Comparing a country’s Paris 2024 medals to its GDP and population

Comparing a country’s Paris 2024 medals to its GDP and population

Posted by yortos

5 comments
  1. Interesting figure, but I think a linear regression (% medals vs % GDP) doesn’t make sense here.

    There’s a reason most of the “underperforming” countries have significantly larger populations that “overperforming” countries.

    At something like the olympics, being part of a large country is a pretty big disadvantage, as often times the competition to *make* the olympic team in your country is just as hard as the olympics themselves.

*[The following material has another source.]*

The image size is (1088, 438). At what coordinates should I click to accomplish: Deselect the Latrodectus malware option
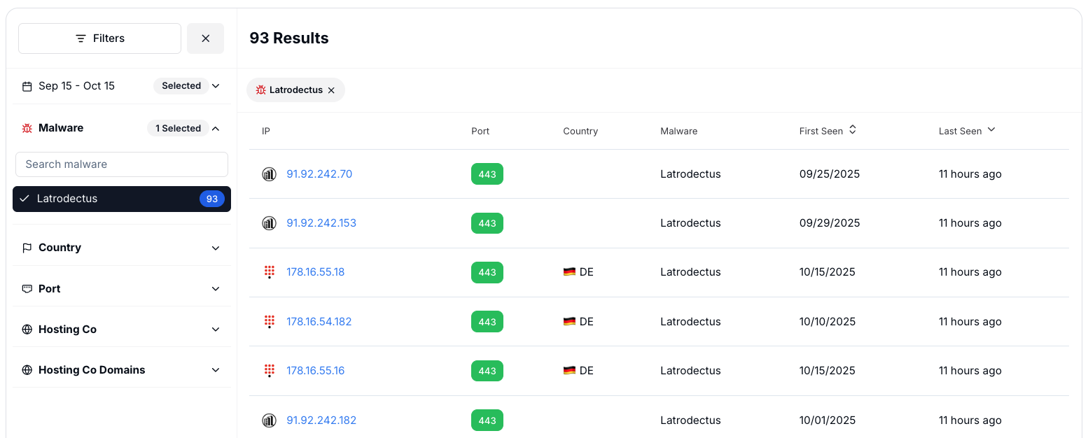pos(122,199)
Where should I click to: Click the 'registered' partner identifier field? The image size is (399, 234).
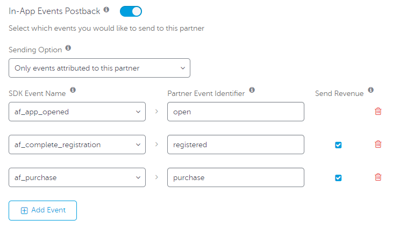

    For example in diving.

    China swept gold and usually got a 2nd medal, and with different divers. It is highly likely that if china was able to bring 6+ competitors to each event instead of only being able to compete with 2, that they would sweep 3 medals nearly every event.

  2. This assumes that a country’s advantage in winning medals scales perfectly with population, but it really doesn’t seem like that would be the case. Once the talent pool reaches a certain size you’d think there would be diminishing returns considering there are only so many athletes who can compete and so many medals you can win.

  3. This is confusing to read. The *most* underperforming country is not at the top of each graph, but the *most* overperforming is?

    I would have just swapped the sorting for the underperforming graphs. Would have made far more sense at a glance.